▶ _To do_
An identical transcription of the records is required.

(Stored data)
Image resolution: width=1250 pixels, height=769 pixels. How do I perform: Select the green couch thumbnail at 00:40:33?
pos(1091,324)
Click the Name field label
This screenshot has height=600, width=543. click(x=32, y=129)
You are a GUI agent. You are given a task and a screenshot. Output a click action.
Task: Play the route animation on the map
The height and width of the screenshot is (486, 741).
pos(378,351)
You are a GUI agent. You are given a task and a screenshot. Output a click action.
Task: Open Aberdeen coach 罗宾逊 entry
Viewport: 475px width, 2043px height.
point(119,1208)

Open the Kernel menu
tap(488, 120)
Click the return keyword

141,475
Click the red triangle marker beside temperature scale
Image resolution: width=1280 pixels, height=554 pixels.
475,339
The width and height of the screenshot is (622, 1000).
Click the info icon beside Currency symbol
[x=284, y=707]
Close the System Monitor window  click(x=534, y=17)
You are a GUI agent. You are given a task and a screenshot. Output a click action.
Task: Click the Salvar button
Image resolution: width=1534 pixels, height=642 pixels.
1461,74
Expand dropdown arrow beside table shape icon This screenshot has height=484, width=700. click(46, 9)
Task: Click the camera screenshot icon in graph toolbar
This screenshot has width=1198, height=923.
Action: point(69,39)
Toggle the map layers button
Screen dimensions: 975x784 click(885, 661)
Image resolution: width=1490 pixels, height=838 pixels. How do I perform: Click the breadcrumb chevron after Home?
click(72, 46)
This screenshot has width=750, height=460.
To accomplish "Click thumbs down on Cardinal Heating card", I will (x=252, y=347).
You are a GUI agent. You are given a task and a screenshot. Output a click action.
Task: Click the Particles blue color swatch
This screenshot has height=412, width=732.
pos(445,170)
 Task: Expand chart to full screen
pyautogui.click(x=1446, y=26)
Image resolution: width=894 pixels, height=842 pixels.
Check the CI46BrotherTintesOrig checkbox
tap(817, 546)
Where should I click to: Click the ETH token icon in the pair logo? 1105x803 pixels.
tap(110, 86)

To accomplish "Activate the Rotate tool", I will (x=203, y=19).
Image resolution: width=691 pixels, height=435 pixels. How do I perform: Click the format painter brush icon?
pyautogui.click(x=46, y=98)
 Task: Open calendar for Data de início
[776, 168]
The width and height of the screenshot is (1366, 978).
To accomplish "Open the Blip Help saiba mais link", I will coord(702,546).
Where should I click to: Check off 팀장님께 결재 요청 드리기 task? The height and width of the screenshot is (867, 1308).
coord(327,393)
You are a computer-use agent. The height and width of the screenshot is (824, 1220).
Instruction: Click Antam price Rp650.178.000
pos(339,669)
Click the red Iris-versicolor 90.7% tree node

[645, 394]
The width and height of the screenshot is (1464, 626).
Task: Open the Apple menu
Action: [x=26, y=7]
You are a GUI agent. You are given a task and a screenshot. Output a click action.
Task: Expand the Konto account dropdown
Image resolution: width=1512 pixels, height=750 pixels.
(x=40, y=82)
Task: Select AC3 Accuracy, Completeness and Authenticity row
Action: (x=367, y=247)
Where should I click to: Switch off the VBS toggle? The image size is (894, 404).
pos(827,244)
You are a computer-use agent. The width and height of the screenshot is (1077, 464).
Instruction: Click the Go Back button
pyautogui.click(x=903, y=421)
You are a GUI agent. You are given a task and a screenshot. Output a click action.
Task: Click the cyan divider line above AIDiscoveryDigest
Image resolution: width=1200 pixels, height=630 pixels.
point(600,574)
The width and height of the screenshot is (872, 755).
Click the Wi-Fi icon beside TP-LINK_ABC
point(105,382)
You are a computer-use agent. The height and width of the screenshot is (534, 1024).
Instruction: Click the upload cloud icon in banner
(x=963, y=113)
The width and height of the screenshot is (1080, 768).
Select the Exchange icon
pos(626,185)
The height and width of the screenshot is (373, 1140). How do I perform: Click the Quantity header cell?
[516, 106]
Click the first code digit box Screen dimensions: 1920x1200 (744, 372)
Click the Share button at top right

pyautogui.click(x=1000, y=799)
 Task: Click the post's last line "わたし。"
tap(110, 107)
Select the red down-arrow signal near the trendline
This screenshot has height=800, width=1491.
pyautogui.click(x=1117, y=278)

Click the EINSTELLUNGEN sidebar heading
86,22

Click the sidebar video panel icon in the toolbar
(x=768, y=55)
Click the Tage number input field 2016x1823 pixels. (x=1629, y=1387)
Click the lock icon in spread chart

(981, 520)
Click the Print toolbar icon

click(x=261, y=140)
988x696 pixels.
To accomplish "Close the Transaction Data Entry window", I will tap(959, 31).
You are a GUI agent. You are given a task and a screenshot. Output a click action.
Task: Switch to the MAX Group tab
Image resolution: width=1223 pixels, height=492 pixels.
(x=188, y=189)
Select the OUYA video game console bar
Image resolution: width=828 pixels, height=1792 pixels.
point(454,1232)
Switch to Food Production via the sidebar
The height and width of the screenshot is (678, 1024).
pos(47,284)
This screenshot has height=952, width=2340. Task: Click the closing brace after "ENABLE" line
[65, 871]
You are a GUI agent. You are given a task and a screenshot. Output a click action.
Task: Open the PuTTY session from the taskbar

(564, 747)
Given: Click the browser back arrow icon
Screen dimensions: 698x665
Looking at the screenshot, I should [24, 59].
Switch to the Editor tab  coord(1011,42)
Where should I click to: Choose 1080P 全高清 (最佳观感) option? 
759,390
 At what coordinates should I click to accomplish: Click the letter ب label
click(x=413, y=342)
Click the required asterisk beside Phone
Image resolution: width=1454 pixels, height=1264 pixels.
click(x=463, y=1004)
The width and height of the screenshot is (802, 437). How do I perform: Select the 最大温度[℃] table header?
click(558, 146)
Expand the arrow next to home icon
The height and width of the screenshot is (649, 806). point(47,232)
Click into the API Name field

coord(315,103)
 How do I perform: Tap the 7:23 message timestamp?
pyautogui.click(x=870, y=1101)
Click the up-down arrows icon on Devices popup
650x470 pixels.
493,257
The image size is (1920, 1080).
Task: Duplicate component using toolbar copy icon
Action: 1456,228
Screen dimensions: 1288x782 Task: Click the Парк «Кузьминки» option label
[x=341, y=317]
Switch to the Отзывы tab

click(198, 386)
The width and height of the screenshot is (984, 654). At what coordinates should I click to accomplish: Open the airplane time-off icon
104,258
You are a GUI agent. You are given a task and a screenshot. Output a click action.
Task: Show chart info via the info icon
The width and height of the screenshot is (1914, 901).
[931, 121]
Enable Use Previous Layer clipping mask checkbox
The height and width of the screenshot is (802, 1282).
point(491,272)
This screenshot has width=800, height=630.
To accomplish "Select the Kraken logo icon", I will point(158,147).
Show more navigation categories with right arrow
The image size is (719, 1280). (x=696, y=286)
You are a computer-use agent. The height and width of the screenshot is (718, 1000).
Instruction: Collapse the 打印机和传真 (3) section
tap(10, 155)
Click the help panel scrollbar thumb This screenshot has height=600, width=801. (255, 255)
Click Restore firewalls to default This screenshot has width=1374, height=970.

▶ _Your solution_
Image resolution: width=1250 pixels, height=769 pixels. How do I perform: Select the green couch thumbnail at 00:40:33?
pos(1091,324)
Click the Name field label
This screenshot has height=600, width=543. click(x=32, y=129)
You are a GUI agent. You are given a task and a screenshot. Output a click action.
Task: Play the route animation on the map
The height and width of the screenshot is (486, 741).
pos(378,351)
You are a GUI agent. You are given a task and a screenshot. Output a click action.
Task: Open Aberdeen coach 罗宾逊 entry
Viewport: 475px width, 2043px height.
point(119,1208)

Open the Kernel menu
tap(488, 120)
Click the return keyword

141,475
Click the red triangle marker beside temperature scale
Image resolution: width=1280 pixels, height=554 pixels.
475,339
The width and height of the screenshot is (622, 1000).
Click the info icon beside Currency symbol
[x=284, y=707]
Close the System Monitor window  click(x=534, y=17)
You are a GUI agent. You are given a task and a screenshot. Output a click action.
Task: Click the Salvar button
Image resolution: width=1534 pixels, height=642 pixels.
1461,74
Expand dropdown arrow beside table shape icon This screenshot has height=484, width=700. click(46, 9)
Task: Click the camera screenshot icon in graph toolbar
This screenshot has width=1198, height=923.
Action: point(69,39)
Toggle the map layers button
Screen dimensions: 975x784 click(885, 661)
Image resolution: width=1490 pixels, height=838 pixels. How do I perform: Click the breadcrumb chevron after Home?
click(72, 46)
This screenshot has width=750, height=460.
To accomplish "Click thumbs down on Cardinal Heating card", I will (x=252, y=347).
You are a GUI agent. You are given a task and a screenshot. Output a click action.
Task: Click the Particles blue color swatch
This screenshot has height=412, width=732.
pos(445,170)
 Task: Expand chart to full screen
pyautogui.click(x=1446, y=26)
Image resolution: width=894 pixels, height=842 pixels.
Check the CI46BrotherTintesOrig checkbox
tap(817, 546)
Where should I click to: Click the ETH token icon in the pair logo? 1105x803 pixels.
tap(110, 86)

To accomplish "Activate the Rotate tool", I will (x=203, y=19).
Image resolution: width=691 pixels, height=435 pixels. How do I perform: Click the format painter brush icon?
pyautogui.click(x=46, y=98)
 Task: Open calendar for Data de início
[776, 168]
The width and height of the screenshot is (1366, 978).
To accomplish "Open the Blip Help saiba mais link", I will coord(702,546).
Where should I click to: Check off 팀장님께 결재 요청 드리기 task? The height and width of the screenshot is (867, 1308).
coord(327,393)
You are a computer-use agent. The height and width of the screenshot is (824, 1220).
Instruction: Click Antam price Rp650.178.000
pos(339,669)
Click the red Iris-versicolor 90.7% tree node

[645, 394]
The width and height of the screenshot is (1464, 626).
Task: Open the Apple menu
Action: [x=26, y=7]
You are a GUI agent. You are given a task and a screenshot. Output a click action.
Task: Expand the Konto account dropdown
Image resolution: width=1512 pixels, height=750 pixels.
(x=40, y=82)
Task: Select AC3 Accuracy, Completeness and Authenticity row
Action: (x=367, y=247)
Where should I click to: Switch off the VBS toggle? The image size is (894, 404).
pos(827,244)
You are a computer-use agent. The width and height of the screenshot is (1077, 464).
Instruction: Click the Go Back button
pyautogui.click(x=903, y=421)
You are a GUI agent. You are given a task and a screenshot. Output a click action.
Task: Click the cyan divider line above AIDiscoveryDigest
Image resolution: width=1200 pixels, height=630 pixels.
point(600,574)
The width and height of the screenshot is (872, 755).
Click the Wi-Fi icon beside TP-LINK_ABC
point(105,382)
You are a computer-use agent. The height and width of the screenshot is (534, 1024).
Instruction: Click the upload cloud icon in banner
(x=963, y=113)
The width and height of the screenshot is (1080, 768).
Select the Exchange icon
pos(626,185)
The height and width of the screenshot is (373, 1140). How do I perform: Click the Quantity header cell?
[516, 106]
Click the first code digit box Screen dimensions: 1920x1200 (744, 372)
Click the Share button at top right

pyautogui.click(x=1000, y=799)
 Task: Click the post's last line "わたし。"
tap(110, 107)
Select the red down-arrow signal near the trendline
This screenshot has height=800, width=1491.
pyautogui.click(x=1117, y=278)

Click the EINSTELLUNGEN sidebar heading
86,22

Click the sidebar video panel icon in the toolbar
(x=768, y=55)
Click the Tage number input field 2016x1823 pixels. (x=1629, y=1387)
Click the lock icon in spread chart

(981, 520)
Click the Print toolbar icon

click(x=261, y=140)
988x696 pixels.
To accomplish "Close the Transaction Data Entry window", I will tap(959, 31).
You are a GUI agent. You are given a task and a screenshot. Output a click action.
Task: Switch to the MAX Group tab
Image resolution: width=1223 pixels, height=492 pixels.
(x=188, y=189)
Select the OUYA video game console bar
Image resolution: width=828 pixels, height=1792 pixels.
point(454,1232)
Switch to Food Production via the sidebar
The height and width of the screenshot is (678, 1024).
pos(47,284)
This screenshot has height=952, width=2340. Task: Click the closing brace after "ENABLE" line
[65, 871]
You are a GUI agent. You are given a task and a screenshot. Output a click action.
Task: Open the PuTTY session from the taskbar

(564, 747)
Given: Click the browser back arrow icon
Screen dimensions: 698x665
Looking at the screenshot, I should [24, 59].
Switch to the Editor tab  coord(1011,42)
Where should I click to: Choose 1080P 全高清 (最佳观感) option? 
759,390
 At what coordinates should I click to accomplish: Click the letter ب label
click(x=413, y=342)
Click the required asterisk beside Phone
Image resolution: width=1454 pixels, height=1264 pixels.
click(x=463, y=1004)
The width and height of the screenshot is (802, 437). How do I perform: Select the 最大温度[℃] table header?
click(558, 146)
Expand the arrow next to home icon
The height and width of the screenshot is (649, 806). point(47,232)
Click into the API Name field

coord(315,103)
 How do I perform: Tap the 7:23 message timestamp?
pyautogui.click(x=870, y=1101)
Click the up-down arrows icon on Devices popup
650x470 pixels.
493,257
The image size is (1920, 1080).
Task: Duplicate component using toolbar copy icon
Action: 1456,228
Screen dimensions: 1288x782 Task: Click the Парк «Кузьминки» option label
[x=341, y=317]
Switch to the Отзывы tab

click(198, 386)
The width and height of the screenshot is (984, 654). At what coordinates should I click to accomplish: Open the airplane time-off icon
104,258
You are a GUI agent. You are given a task and a screenshot. Output a click action.
Task: Show chart info via the info icon
The width and height of the screenshot is (1914, 901).
[931, 121]
Enable Use Previous Layer clipping mask checkbox
The height and width of the screenshot is (802, 1282).
point(491,272)
This screenshot has width=800, height=630.
To accomplish "Select the Kraken logo icon", I will point(158,147).
Show more navigation categories with right arrow
The image size is (719, 1280). (x=696, y=286)
You are a computer-use agent. The height and width of the screenshot is (718, 1000).
Instruction: Collapse the 打印机和传真 (3) section
tap(10, 155)
Click the help panel scrollbar thumb This screenshot has height=600, width=801. (255, 255)
Click Restore firewalls to default This screenshot has width=1374, height=970.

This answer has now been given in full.